Simple Echo Servers

| 2 Comments

A long time ago when I wrote my first article on high performance TCP/IP servers for Windows using IO Completion ports over on CodeProject I complained that "Also the more complicated examples, ones that used IO completion ports for example, tended to stop short of demonstrating real world usage. After all, anyone can write an echo server... "

Yet here I am, three and a half years later with a huge collection of different kinds of echo server.

Whilst I still agree with my original view point, you can demonstrate a lot of server techniques using a simple echo server. What I tend to do these days when writing example servers for The Server Framework is build example servers that demonstrate one particular aspect of a server and have the actual core or the server just echo the received bytes back. I can then build on each of these example servers adding more and more functionality (running as a service, using a separate thread pool for to do the "work", publishing performance counters, etc) whilst always being able to simply replace the single line echo implementation with the real logic that the client requires.

Since I've been getting a lot of requests about performance figures I've decided to upload the latest set of compiled servers so that, with the aid of my TCP/IP server test tool, or their own tools, potential clients can do their own testing if they want to.

The first two servers that I'll present are the basic EchoServer and the AcceptEx() version, EchoServerEx. Due to the way I structure my code samples these are actually called 01-EchoServer and 01-EchoServerEx. All of the "01" examples are simple servers where all of the work is done on threads from the IO thread pool. There other example server groupings, 04 are "business logic thread pool" servers, 07 are SSL servers, etc. Since I want to present both the debug and release builds of the servers the actual executables are named in the following form D01-EchoServer-1.0.exe for the debug build and R01-EchoSerber-1.0.exe for the release build, etc. The debug builds include logging of various server state to the console (where available) and a log file. The release builds are considerably more performant as they don't do any of the logging and therefore do not need to synchronize around the log file.
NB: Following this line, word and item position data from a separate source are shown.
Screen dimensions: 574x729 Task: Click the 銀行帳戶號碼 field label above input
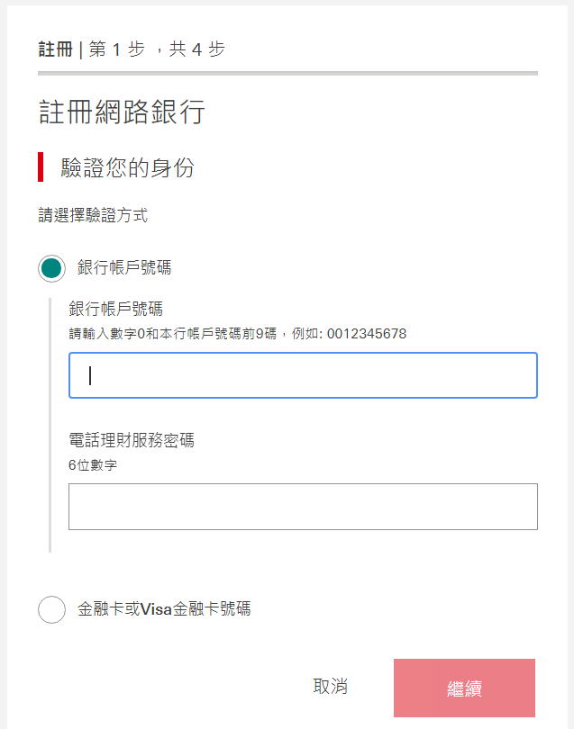(x=116, y=309)
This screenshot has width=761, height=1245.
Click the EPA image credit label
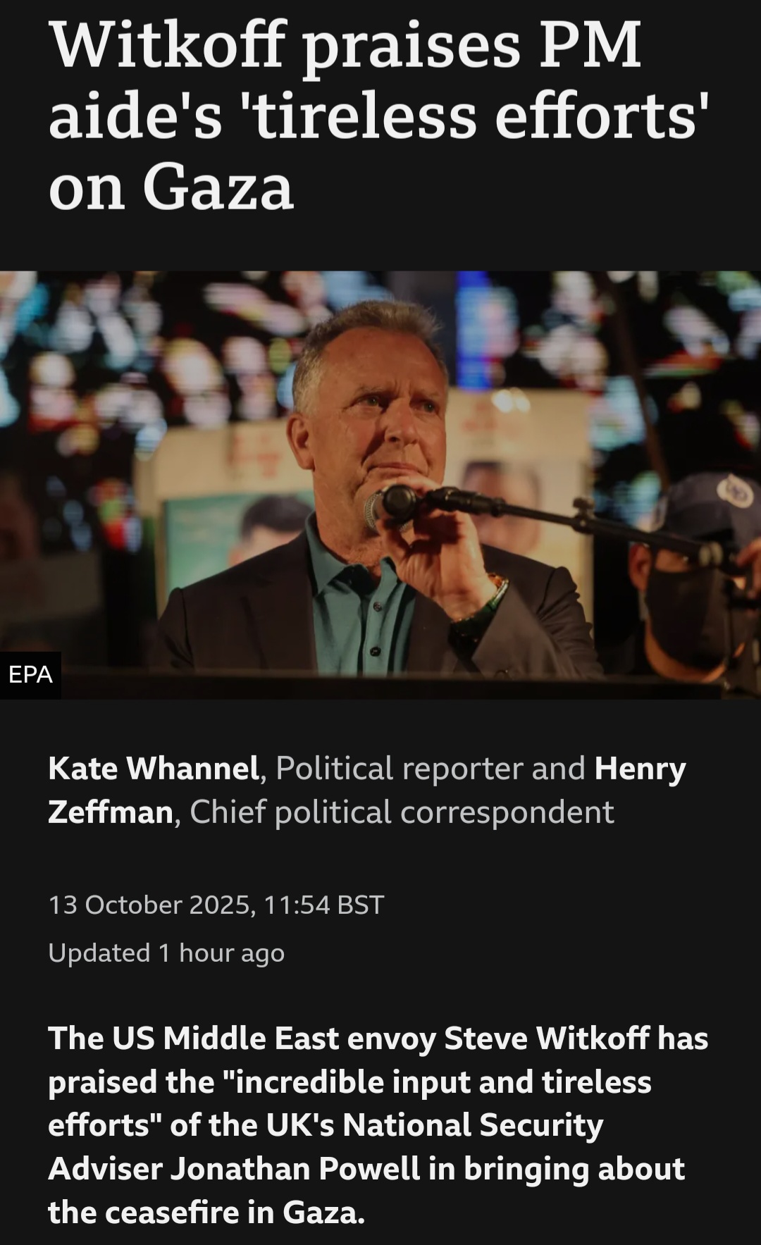point(30,675)
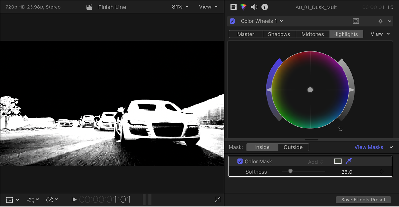Open the Info inspector
The image size is (399, 207).
click(x=264, y=7)
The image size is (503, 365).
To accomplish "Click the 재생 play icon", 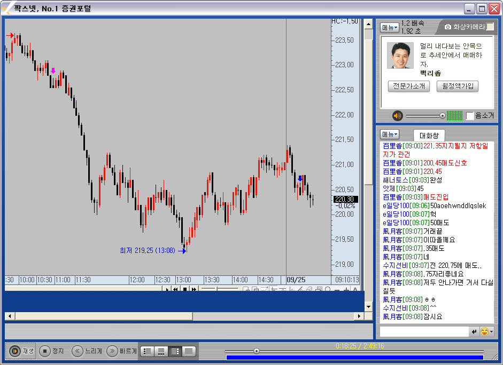I will pyautogui.click(x=15, y=351).
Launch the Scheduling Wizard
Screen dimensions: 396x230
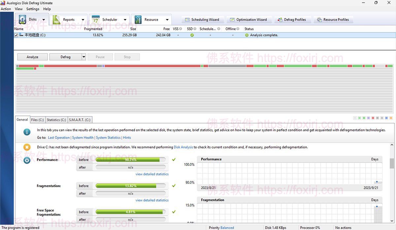202,19
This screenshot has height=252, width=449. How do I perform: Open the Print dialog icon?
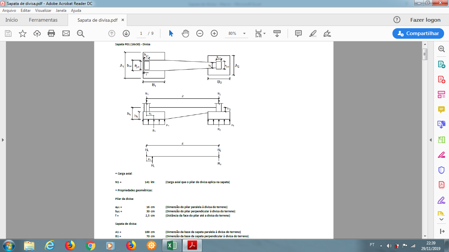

Since these samples usually ship as source code to client's that have licensed The Server Framework they are usually configured by changing the code. Since that's not really appropriate for the compiled versions I've added a simple command line interface to configure these console based samples.

The only required command line parameter for both of these servers is the -port which configures the server to listen on a particular port. With no other command line arguments supplied, both servers will listen on the specified port on all interfaces in the machine. You can restrict them to a single interface by supplying the dotted ip address of the interface that you want them to listen on via the -server parameter.

So, if you want to run up the debug echo server and have it listen on port 5050 on all of your interfaces you'd do this:

D01-EchoServer-1.0.exe -port 5050

The other command line parameters and switches are as follows (please note that all default values are arbitrary values of no particular significance):

  • -numberOfLocks - The sockets used by the server share CriticalSection objects by using a hash map to provide one of a set of locks to each socket based on the socket structure's address. The number of locks in the pool is set by this parameter which defaults to 47. It's best if the value is a prime number. The larger the value the more locks will be allocated and the less each socket will cause contention with other sockets. The locks aren't used very often so there usually isn't a great deal of contention between sockets, but you can tune the system to get better performance if you like.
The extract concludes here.